Since we’re talking law firms, I’ll talk about our recent website project by way of an example.
We began the project with a certain set of objectives in mind, which I was really gung-ho about and excited to implement.
It was going to be a bigger, faster, better website than any of you have, and I would receive lots of praise and glory, and an award or two, while engaging every single lawyer in my firm along the way, and creating world peace.
COMPLETELY realistic expectations in light of my chosen profession, right?
Along the way, I didn’t get my way on every single decision (go figure). I got bummed out. I started to resent the process and the project. I started to question everything and everyone around me, and I became miserable. So I bought some new shoes, which made me happy,
And I started a new gym routine.
And a new food program.
I doubled-down on my meditation.
And what happened is that I let go of my emotional attachment to the project.
The inspirations came back. The process started to flow again. And we launched the website.
It felt like a light switch went on one day, and, poof, my perception changed. But it was much more like leaning on the dimmer and one day it became bright enough for me to notice the writing on the wall:
I am not the website.
I am also not the achievements of my firm, or the attorneys in the firm. I am not my husband. I am not my kids. I am just perfectly imperfect me.

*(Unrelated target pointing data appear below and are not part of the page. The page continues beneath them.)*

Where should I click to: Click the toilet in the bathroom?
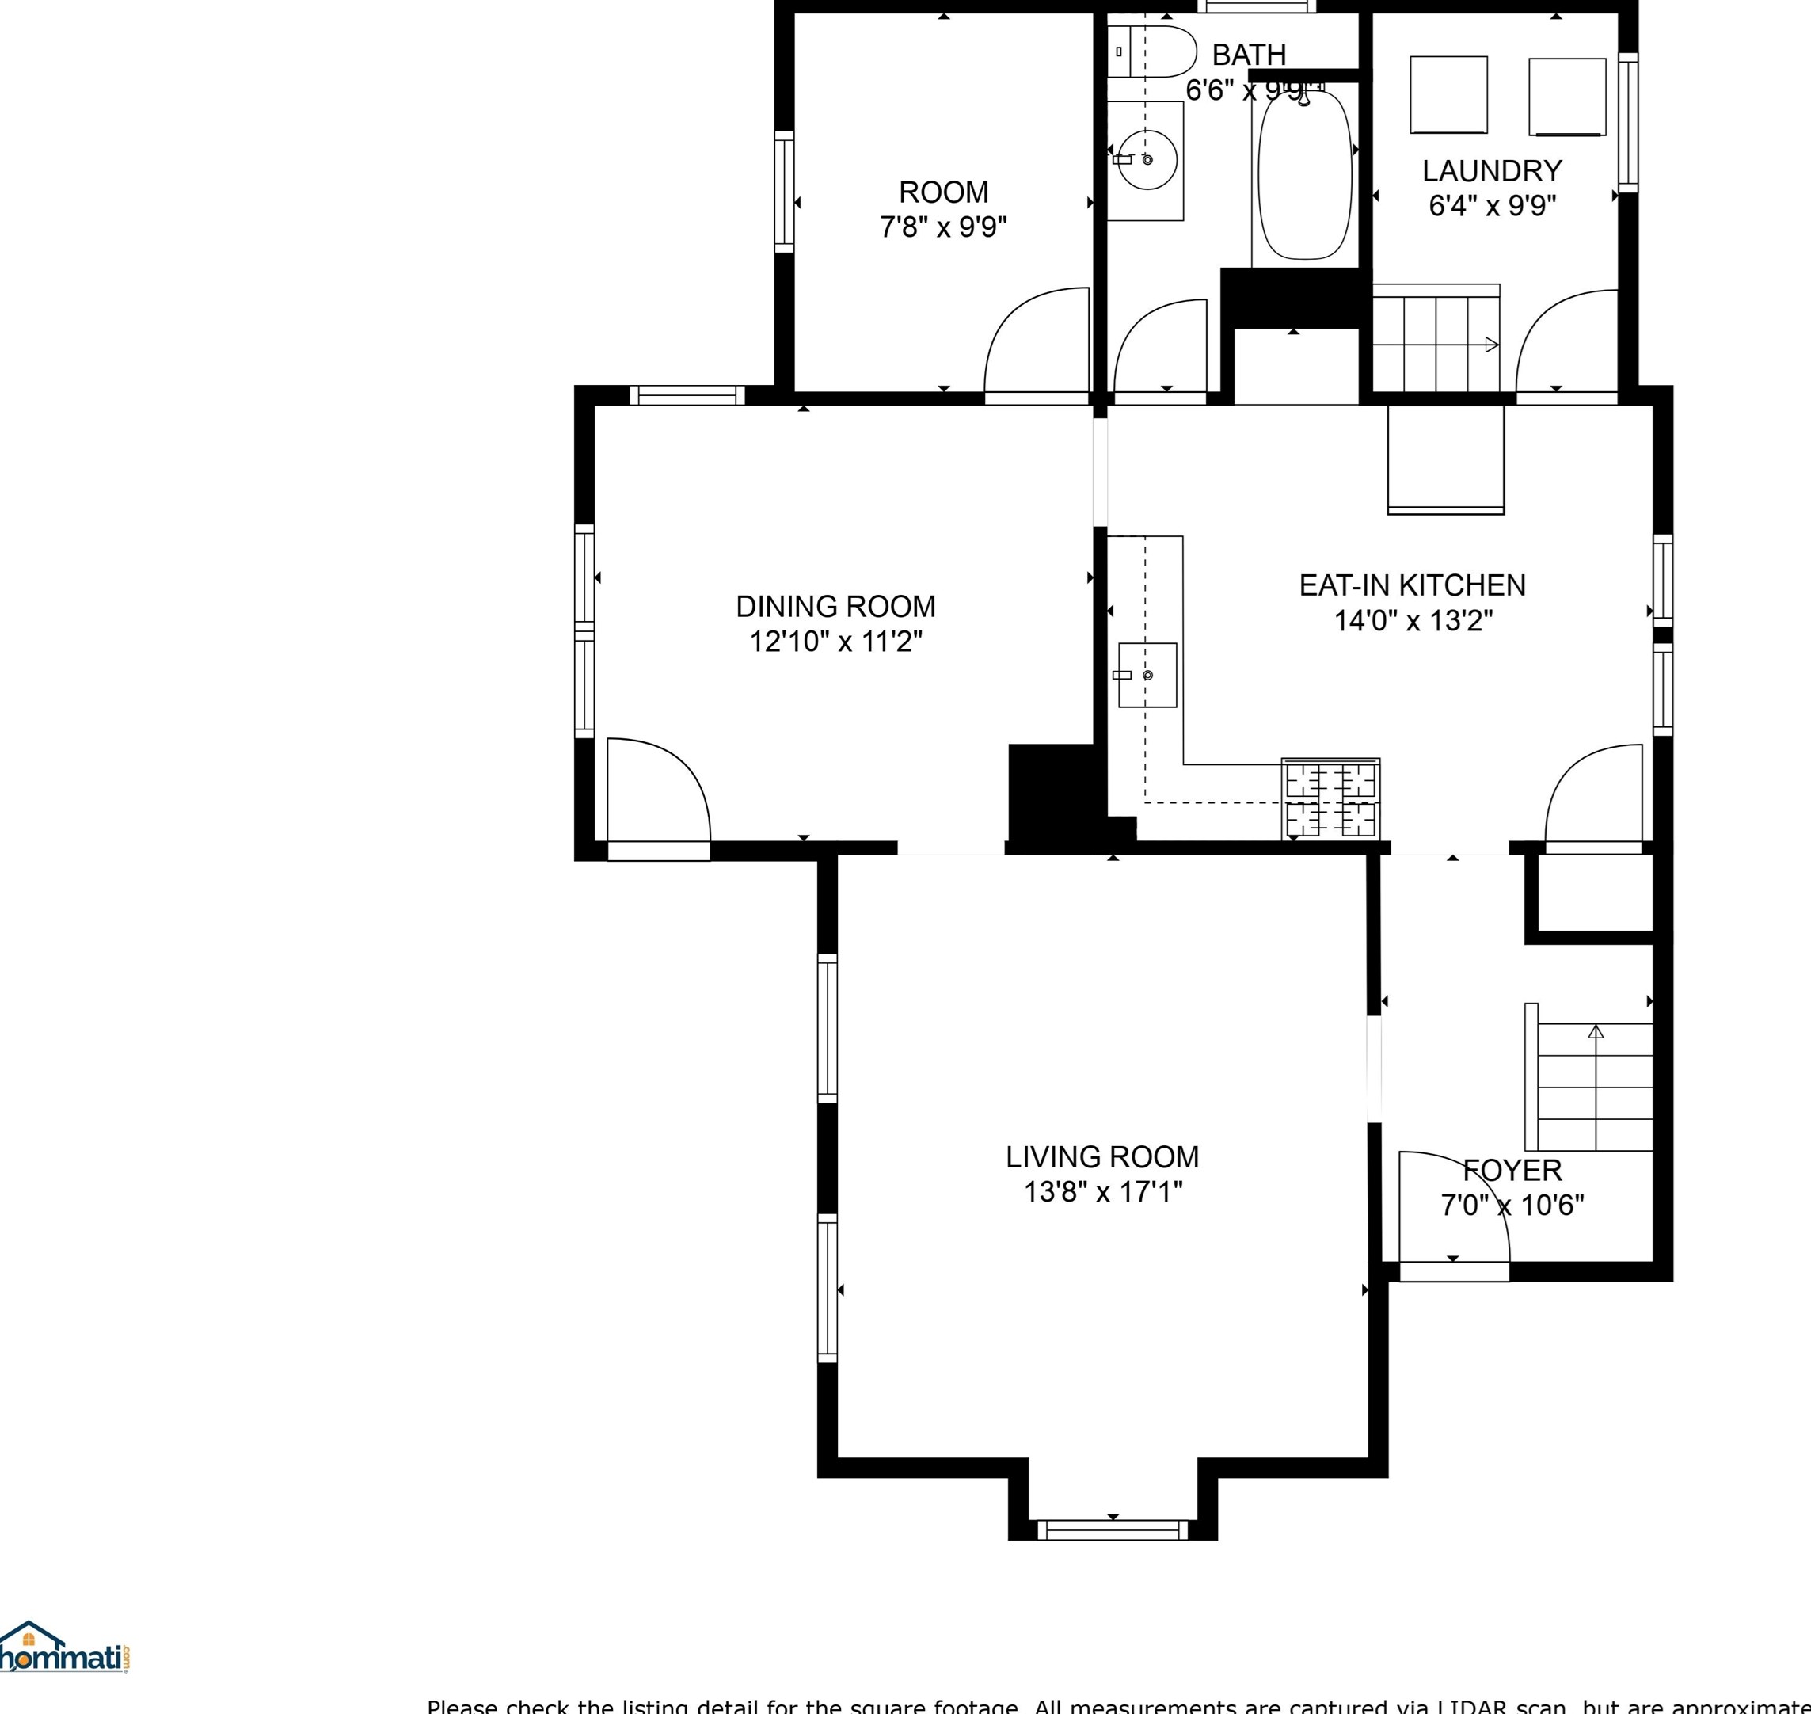[x=1152, y=52]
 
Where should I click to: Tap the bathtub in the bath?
[x=1304, y=173]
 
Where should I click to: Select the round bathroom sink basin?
[x=1147, y=160]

I am, at my root-self, a connector of people and ideas. If you embrace the ideas, that is great. If you don’t, that is great too, as the ideas are not me.
It’s been very freeing and liberating. It’s opened up a new channel of inspiration for me and my job. The ideas through 2019 are mapping out and I am engaging others in my enthusiasm.
Leadership for Law Firm Leaders
But, better yet, after 20 years in legal marketing I believe I have found my purpose.
Leadership for law firm leaders.
I’m talking about newly elected managing partners, committees chairs, practice/industry group leaders, business executives, and the rising-leaders amongst the associates.
Leadership is not taught in law firms, and in listening to you and from my own experience, leadership is lacking in law firms.
How our leaders emerge in the law firm is rarely intentional. First year associates aren’t thinking, “Wow, in 20 years, I could be managing partner of this firm, or maybe chair of the compensation committee.”
Often times the “leader” is appointed because they have time on their hands, or there isn’t someone else to do it, or it’s their turn. Whatever the pathway to leadership, it usually doesn’t come with a handbook or set of directions. But because you now have the role, you should intuitively know how to do it.
Leadership doesn’t work that way.
Intuitive v. Intentional Leadership
On my first day at the SmithBucklin Leadership Institute I wrote down that what I was hoping to get out of the program was to take my leadership skills from intuitive to intentional.
Just like what I see in the law firm setting, I rose up in the ranks and was where I was, but I wasn’t sure what to do now that I was there. Not just talking about work, but in my professional association, in my community, in my home.
And I was making mistakes. And I was making good decisions. But none of it was intentional.
It’s been several years since I completed the program, and I have to say I am still expanding my leadership skills. I am still learning. And it will be a lifetime of learning. And that is exciting.
I also have come to the realization that I have 100% control over my life, even that 10% I have no control over. For it is how I choose to react or respond to the situations I have no control over that drives my ability to live happily in this moment.
Now, can someone turn that into a pithy phrase that will fit on a mug or t-shirt?